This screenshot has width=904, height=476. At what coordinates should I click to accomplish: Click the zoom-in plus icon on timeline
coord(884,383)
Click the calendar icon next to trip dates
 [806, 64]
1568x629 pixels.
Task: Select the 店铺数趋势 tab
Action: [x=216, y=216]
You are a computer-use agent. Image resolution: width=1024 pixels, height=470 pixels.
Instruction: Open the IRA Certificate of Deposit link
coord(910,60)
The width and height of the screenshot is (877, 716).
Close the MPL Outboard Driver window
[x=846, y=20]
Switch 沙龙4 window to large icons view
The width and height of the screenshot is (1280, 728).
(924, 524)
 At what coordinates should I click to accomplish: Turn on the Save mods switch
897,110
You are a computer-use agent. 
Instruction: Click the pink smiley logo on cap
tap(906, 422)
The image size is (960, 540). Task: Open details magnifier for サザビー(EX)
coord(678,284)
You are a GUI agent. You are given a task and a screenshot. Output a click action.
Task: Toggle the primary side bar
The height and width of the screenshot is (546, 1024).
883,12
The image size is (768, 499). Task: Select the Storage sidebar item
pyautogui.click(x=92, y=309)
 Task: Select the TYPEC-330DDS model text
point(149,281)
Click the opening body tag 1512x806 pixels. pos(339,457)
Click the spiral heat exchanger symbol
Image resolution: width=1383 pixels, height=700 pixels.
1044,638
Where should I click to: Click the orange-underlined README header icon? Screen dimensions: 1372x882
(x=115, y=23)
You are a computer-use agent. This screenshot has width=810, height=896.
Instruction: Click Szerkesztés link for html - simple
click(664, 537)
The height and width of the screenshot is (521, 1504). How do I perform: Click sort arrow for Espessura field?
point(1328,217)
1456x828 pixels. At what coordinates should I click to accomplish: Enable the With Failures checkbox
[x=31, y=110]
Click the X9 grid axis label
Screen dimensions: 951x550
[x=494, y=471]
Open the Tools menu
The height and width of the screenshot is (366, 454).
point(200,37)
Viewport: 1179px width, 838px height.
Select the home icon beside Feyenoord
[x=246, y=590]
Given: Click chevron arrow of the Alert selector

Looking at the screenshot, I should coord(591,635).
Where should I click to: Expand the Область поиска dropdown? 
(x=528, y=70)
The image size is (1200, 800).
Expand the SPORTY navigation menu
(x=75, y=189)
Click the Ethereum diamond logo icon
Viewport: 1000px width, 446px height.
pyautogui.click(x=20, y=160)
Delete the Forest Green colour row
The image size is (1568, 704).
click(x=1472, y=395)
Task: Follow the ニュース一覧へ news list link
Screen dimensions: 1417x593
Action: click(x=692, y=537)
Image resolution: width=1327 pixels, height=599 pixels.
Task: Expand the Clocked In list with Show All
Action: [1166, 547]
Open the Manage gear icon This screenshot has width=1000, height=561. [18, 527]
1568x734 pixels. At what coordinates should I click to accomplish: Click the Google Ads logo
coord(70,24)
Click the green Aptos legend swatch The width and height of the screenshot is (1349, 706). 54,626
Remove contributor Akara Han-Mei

◆ ◆ ◆

> [Work to complete]
Each line in the listing above either holds the string "computer" or does not; state how many do, giving the number only.

> [Written response]
3